Definition for COT'TON

COT'TON, n. [cot'n; Fr. coton; It. cotone; Ir. cadas; Sp. algodon, the cotton-plant or the wool; coton, printed cotton; Port. algodam; D. katoen; W. cotwm, cotton, dag-wool, as if from cot, a short tail. But it seems to be an Arabic word, قٌطْنٌ kotun, corresponding with a word in Ethiopic and Syriac, which signifies to be thin or fine. And with a common dialectical variation, it may coincide with the first syllable of gossypium and gossamer.]

  1. A soft downy substance, resembling fine wool, growing in the capsules or pods of Gossypium, the cotton-plant.
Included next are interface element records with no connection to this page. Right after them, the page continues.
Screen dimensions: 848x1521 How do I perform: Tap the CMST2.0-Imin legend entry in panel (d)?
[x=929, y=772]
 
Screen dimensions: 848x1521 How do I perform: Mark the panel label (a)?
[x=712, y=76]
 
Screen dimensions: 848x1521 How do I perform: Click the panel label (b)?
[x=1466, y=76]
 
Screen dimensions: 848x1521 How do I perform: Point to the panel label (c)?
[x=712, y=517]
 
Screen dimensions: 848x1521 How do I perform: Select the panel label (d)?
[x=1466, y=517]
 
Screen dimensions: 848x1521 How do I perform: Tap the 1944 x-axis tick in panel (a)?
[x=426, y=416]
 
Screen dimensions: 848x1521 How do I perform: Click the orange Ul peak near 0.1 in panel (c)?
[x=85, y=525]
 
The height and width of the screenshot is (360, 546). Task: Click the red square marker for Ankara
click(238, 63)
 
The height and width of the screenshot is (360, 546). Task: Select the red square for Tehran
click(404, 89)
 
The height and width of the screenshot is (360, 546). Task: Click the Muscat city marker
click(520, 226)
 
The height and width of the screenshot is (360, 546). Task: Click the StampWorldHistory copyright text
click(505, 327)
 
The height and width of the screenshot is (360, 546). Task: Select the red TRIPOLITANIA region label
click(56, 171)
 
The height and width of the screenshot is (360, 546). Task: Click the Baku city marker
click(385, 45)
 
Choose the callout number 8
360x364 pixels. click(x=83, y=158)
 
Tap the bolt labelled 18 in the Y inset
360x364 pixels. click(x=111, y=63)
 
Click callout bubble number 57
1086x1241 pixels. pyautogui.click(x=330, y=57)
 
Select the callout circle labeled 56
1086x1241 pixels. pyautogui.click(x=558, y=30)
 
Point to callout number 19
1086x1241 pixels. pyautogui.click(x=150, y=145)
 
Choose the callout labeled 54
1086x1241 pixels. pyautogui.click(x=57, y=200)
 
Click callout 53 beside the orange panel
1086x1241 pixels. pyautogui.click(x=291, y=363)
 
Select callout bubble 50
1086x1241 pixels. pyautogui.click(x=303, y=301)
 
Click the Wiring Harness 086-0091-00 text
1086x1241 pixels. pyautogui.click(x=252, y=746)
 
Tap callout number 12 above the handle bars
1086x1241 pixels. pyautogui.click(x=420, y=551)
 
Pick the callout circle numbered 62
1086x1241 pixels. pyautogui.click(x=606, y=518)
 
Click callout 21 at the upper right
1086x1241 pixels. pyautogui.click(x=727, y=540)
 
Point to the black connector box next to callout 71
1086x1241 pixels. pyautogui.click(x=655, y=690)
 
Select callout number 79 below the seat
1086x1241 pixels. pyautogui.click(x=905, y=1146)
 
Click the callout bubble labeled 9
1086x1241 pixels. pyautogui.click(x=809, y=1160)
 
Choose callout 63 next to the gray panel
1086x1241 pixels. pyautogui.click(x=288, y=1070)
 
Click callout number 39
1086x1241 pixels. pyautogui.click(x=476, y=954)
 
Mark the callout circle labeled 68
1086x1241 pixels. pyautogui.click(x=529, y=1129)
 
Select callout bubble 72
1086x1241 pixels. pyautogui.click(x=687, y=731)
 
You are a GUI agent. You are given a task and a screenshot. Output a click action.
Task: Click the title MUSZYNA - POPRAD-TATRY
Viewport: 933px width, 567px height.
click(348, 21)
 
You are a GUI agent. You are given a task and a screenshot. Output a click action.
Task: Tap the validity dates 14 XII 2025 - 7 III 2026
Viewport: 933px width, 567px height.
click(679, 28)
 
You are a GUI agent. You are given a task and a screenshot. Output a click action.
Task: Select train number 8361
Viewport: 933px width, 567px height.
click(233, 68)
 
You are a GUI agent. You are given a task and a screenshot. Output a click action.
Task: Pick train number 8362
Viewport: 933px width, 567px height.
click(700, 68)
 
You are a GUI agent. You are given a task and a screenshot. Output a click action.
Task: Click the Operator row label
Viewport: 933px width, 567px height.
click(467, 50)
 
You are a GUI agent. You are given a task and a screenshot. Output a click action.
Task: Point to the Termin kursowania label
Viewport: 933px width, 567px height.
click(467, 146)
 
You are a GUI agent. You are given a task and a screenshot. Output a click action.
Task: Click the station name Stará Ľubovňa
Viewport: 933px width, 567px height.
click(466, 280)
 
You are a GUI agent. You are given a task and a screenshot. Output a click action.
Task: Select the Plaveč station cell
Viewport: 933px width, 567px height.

It is the material of a large proportion of cloth for apparel and furniture.
  2. Cloth made of cotton. Lavender-cotton. The popular name of a genus of plants, Santolina, of several species; shrubs cultivated in gardens. One species, the chamæcyparissus, or Abrotanum fæmina, female southern-wood, is vulgarly call brotany. – Encyc. Philosophic cotton, flowers of zink, which resemble cotton. Silk-cotton tree, the popular name of a genus of plants, the Bombax, growing to a great size in the Indies, and producing a kind of cotton in capsules. Encyc.